Am 28. April, vier Monate nach seiner Wahl, unterzeichnete Lula die Genehmigung - die letzte Phase des Demarkationsprozesses - von sechs indigenen Gebieten: das Indigene Land (TI) Arara do Rio Amônia in Acre; TI Uneiuxi in Amazonas; TI Kariri-Xocó in Alagoas; TI Rio dos Índios in Rio Grande do Sul; TI Tremembé da Barra do Mundaú in Ceará; TI Avá-Canoeiro in Goiás.

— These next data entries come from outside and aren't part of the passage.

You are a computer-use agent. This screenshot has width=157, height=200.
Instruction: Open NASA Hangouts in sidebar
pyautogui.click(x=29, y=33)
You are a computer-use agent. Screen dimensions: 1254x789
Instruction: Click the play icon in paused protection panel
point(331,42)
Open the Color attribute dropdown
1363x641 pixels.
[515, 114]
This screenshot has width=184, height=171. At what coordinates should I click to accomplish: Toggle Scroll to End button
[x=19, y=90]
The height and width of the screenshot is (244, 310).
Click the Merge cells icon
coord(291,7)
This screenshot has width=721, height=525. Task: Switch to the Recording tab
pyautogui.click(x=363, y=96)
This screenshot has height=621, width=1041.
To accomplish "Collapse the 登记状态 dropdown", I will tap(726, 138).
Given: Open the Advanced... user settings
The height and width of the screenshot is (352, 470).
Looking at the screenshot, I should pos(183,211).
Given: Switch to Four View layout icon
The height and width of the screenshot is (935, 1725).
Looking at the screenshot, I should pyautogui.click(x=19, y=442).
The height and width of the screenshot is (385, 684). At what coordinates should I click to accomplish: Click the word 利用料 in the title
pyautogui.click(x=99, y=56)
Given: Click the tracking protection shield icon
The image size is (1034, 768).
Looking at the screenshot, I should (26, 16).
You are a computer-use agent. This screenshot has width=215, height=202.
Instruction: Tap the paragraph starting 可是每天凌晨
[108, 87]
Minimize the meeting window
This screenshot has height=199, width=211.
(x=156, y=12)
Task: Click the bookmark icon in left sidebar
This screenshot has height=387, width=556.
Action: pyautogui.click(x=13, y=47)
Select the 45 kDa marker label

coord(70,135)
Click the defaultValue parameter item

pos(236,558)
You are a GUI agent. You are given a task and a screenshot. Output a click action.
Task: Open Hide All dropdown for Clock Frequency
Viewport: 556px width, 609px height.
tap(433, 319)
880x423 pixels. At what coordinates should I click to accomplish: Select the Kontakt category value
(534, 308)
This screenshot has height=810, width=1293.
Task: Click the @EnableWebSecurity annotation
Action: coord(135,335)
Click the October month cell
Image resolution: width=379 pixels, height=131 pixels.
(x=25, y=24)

Der Präsident legte großen Wert darauf, die Homologierung am Ende des indigenen Protestcamps in Braslia Acampamento Terra Livre (ATL) als symbolischen Akt.

Am selben Tag hat Joênia Wapichana, Präsidentin der Nationalen Stiftung für indigene Völker (FUNAI), zwei weitere Prozesse vorangetrieben: den der TI Sete Salões des indigenen Volkes der Krenak in Minas Gerais und den der TI Sawré Ba'pim des Volkes der Munduruku in Itaituba, einer Gemeinde in Pará, die führend im Goldbergbau ist. Nach Angaben der Vereinigung der indigenen Völker Brasiliens (Apib) warten noch etwa 200 weitere indigene Gebiete auf ihre Anerkennung durch die brasilianische Regierung.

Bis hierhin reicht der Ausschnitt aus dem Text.